While continuing to work on the Cloud Machines series, I used combinations of my own drawings to customize the generative AI models and then generated new images. Scaffolding for the Sky and Sky Project: Piece One are unique additions to my previous series.

Thoughts on AI
Over the past two and a half years working with artificial intelligence, I’ve realized that AI and I have a lot in common. As an artist who works with found objects and chance elements, I also “scrape” the world around me for images and materials. Like AI, I rely on a kind of algorithm—mine just happens to be made up of my aesthetic instincts and intellectual curiosity. My “prompts” are the questions that guide each piece as it takes shape. When I use* different AI platforms, I often have to push back against their built-in algorithms, which tend to have biases and favour the popular or predictable, to carve out a space that reflects my own artistic concerns.

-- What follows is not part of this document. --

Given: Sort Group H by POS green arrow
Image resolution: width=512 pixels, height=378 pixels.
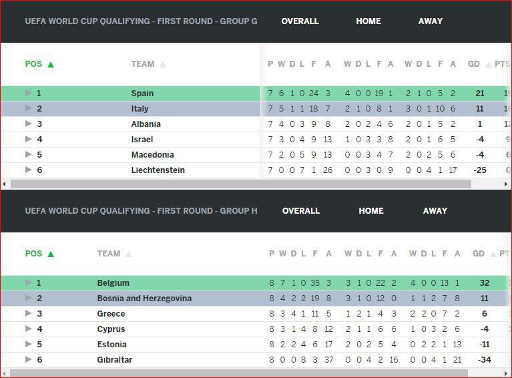Looking at the screenshot, I should click(x=51, y=254).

*AI insists that we are collaborating; I strenuously disagree.

Studio Project: Ceiling Confessions

More than any other architectural feature the history of this light-industrial building can be read in the uncovered patchwork of its ceilings.  Whatever colour the ceilings of the Standard Bread Building started as, they are now a kaleidoscope of original subtle neutrals, aged and stained, dark brown from some intervening era, and bright white painted shapes to protect us from the asbestos. Aluminum grids from absent drop-ceiling, redundant water pipes, electrical conduits and wires all zigzag across this canvas joining with active lights, outlets and a sprinkler system to create a dynamic pattern.       
Soon this building will be renovated and all of its tracery will be lost, I seek to capture some of the eccentricities that I find inspiring.

Through a Window

The surface of the glass is the focus point for these photos. What lays behind the window of these three series has a relationship to the lens of the window. There is a push/pull created through pictorial expectations and optical sharpness. We think we have been invited to look through the window, but are pulled back to the surface again.